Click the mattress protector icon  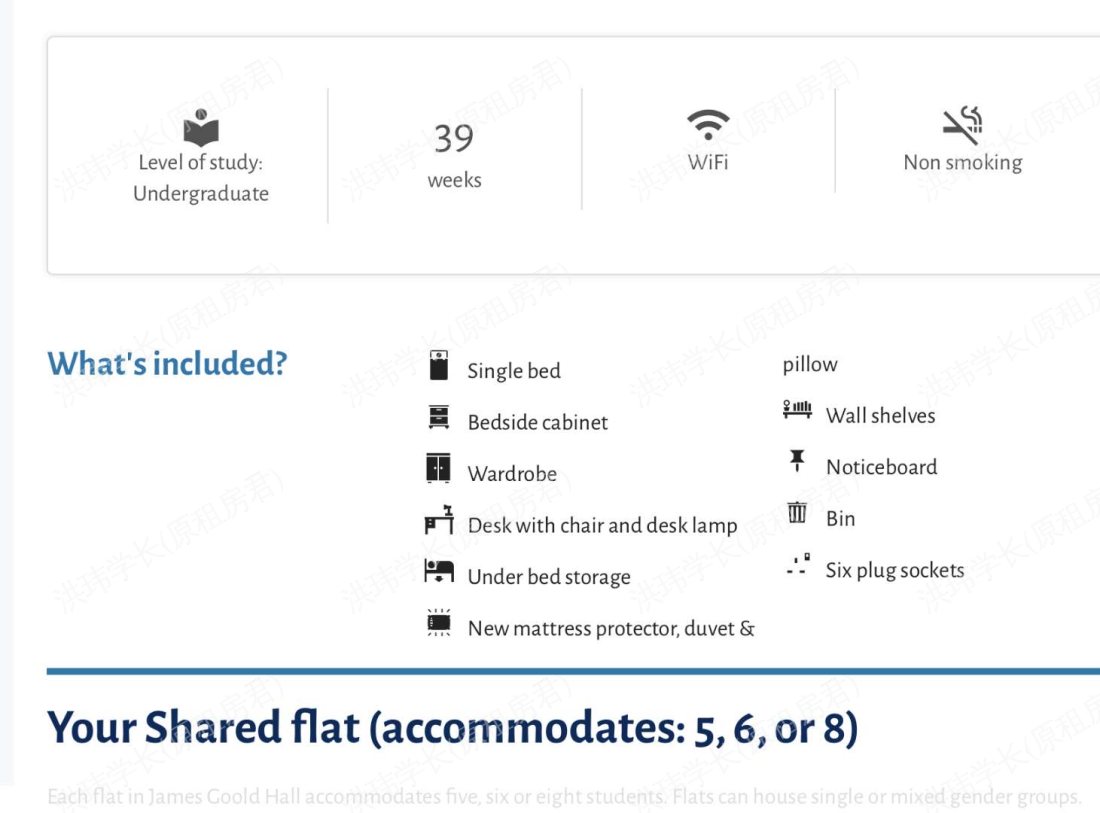pyautogui.click(x=439, y=623)
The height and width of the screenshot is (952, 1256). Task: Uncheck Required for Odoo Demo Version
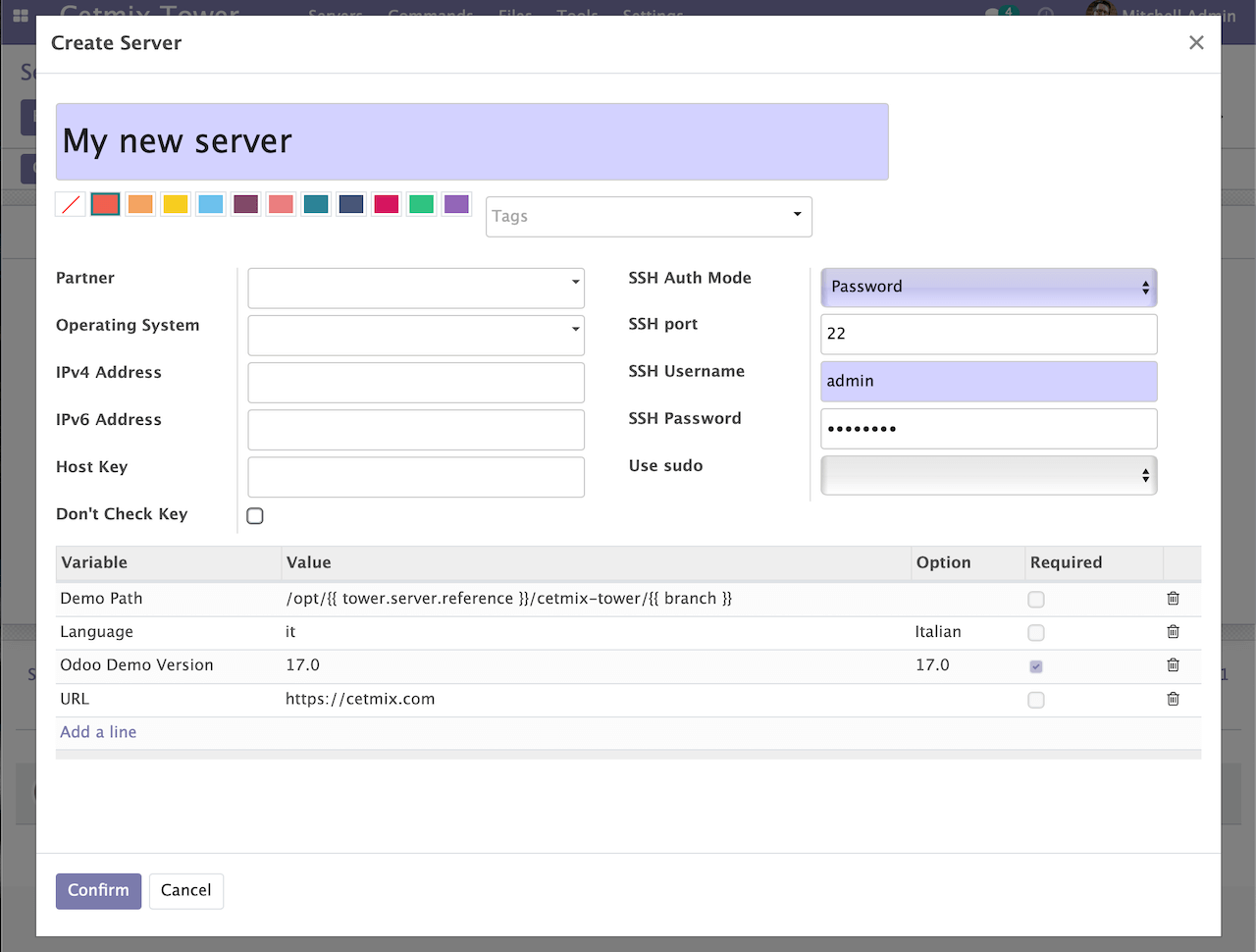[x=1036, y=666]
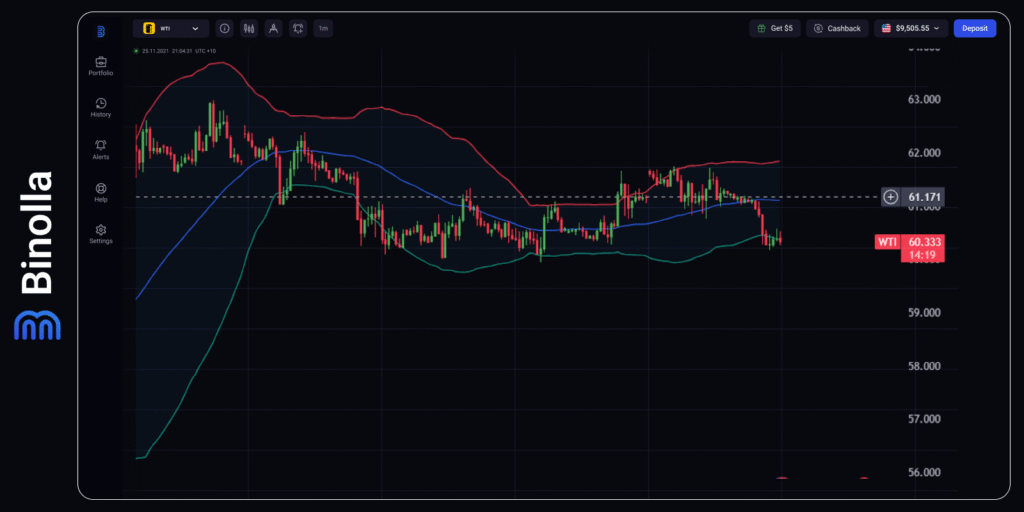1024x512 pixels.
Task: Open the Alerts bell icon
Action: tap(101, 149)
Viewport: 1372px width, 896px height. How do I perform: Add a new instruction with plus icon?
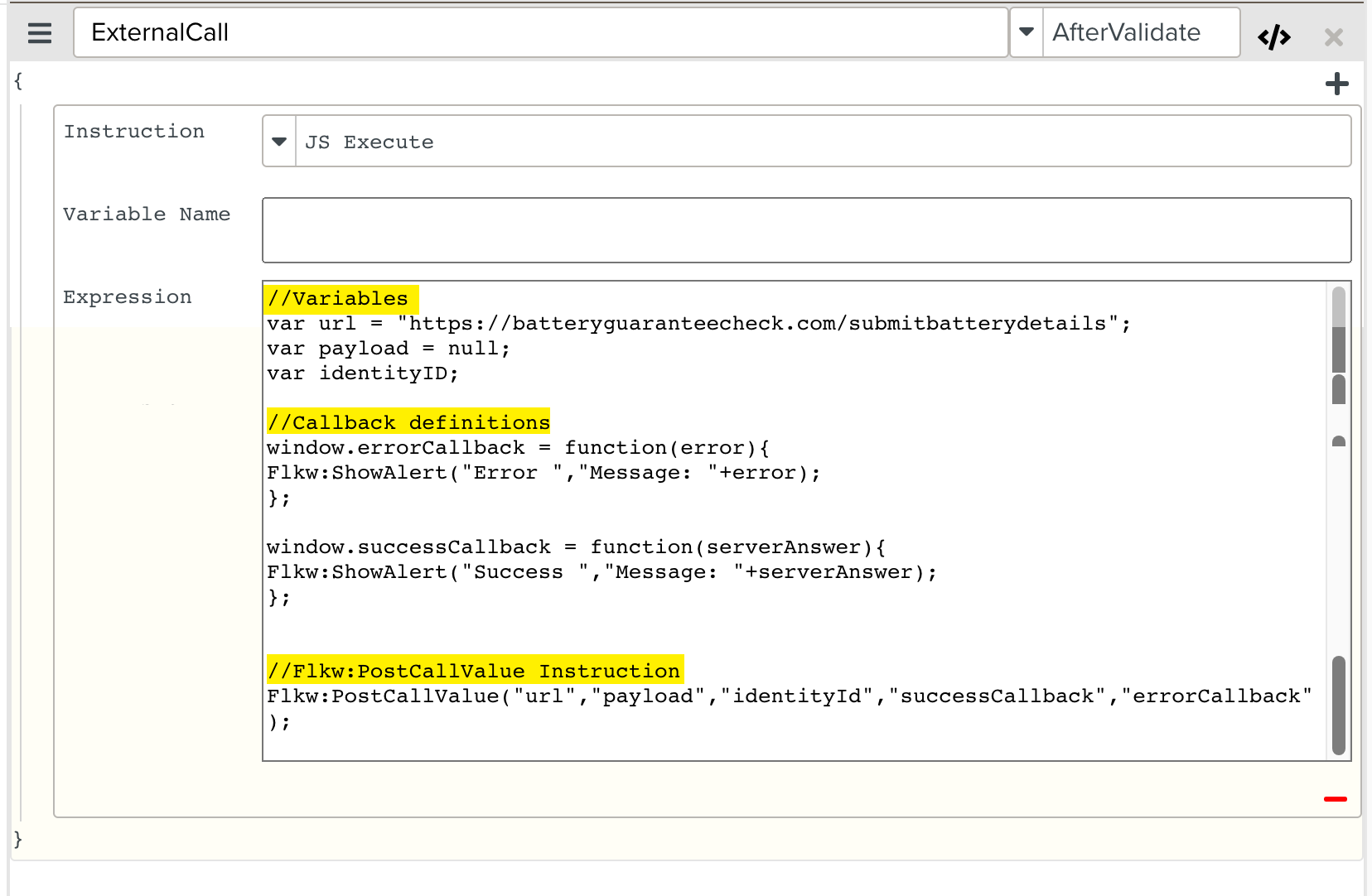tap(1336, 84)
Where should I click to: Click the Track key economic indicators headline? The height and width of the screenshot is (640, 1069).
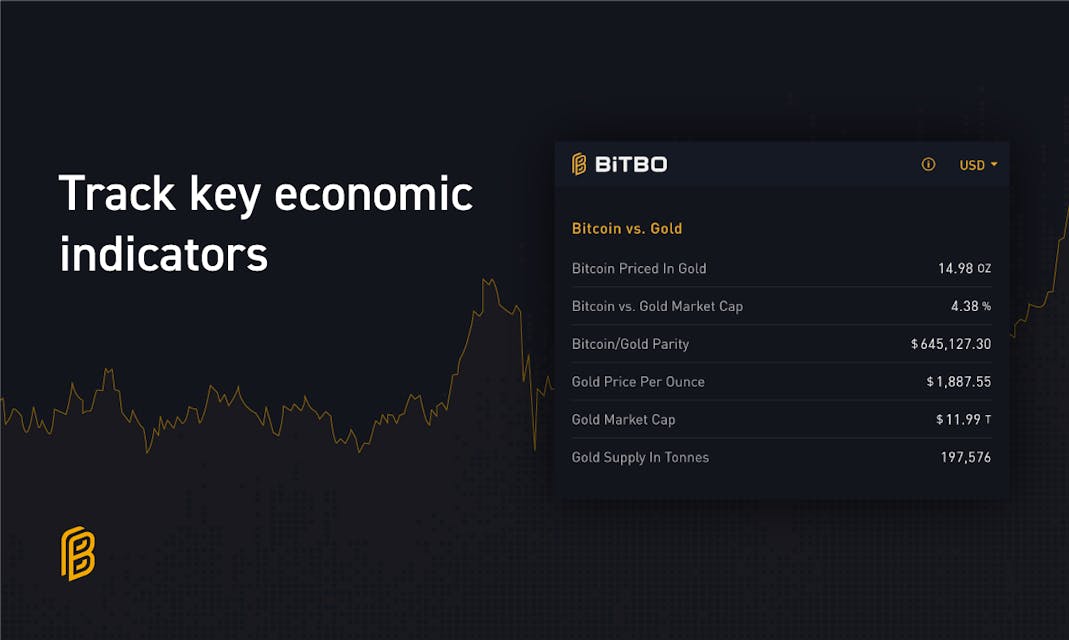click(266, 224)
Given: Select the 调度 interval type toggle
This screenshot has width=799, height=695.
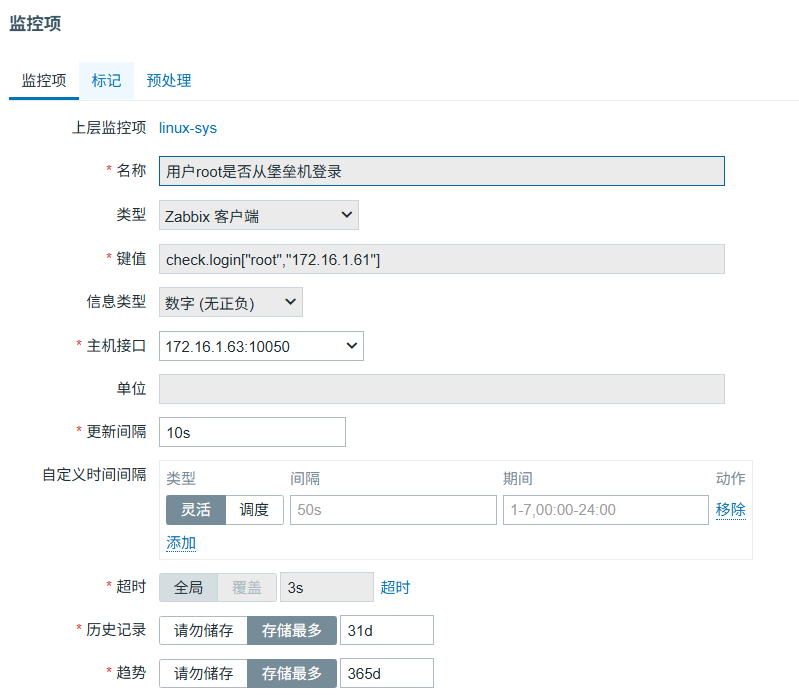Looking at the screenshot, I should [254, 510].
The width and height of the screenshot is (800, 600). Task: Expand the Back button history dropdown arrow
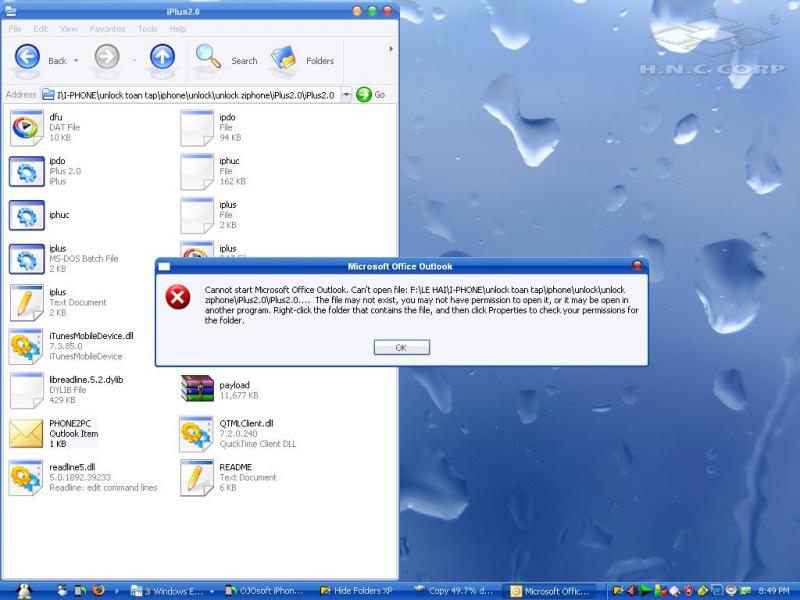click(78, 61)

> [Your objective]:
The lines from the one containing "Viewport: 1372px width, 896px" through the last line of the records are what you should copy, word for word and nothing else, with pictures left out.

> [Answer to this exercise]:
Viewport: 1372px width, 896px height. How do I perform: Add a new instruction with plus icon?
tap(1336, 84)
Where should I click to: Click the Track key economic indicators headline? The height and width of the screenshot is (640, 1069).
click(266, 224)
Given: Select the 调度 interval type toggle
This screenshot has width=799, height=695.
Looking at the screenshot, I should [254, 510].
The width and height of the screenshot is (800, 600). Task: Expand the Back button history dropdown arrow
click(78, 61)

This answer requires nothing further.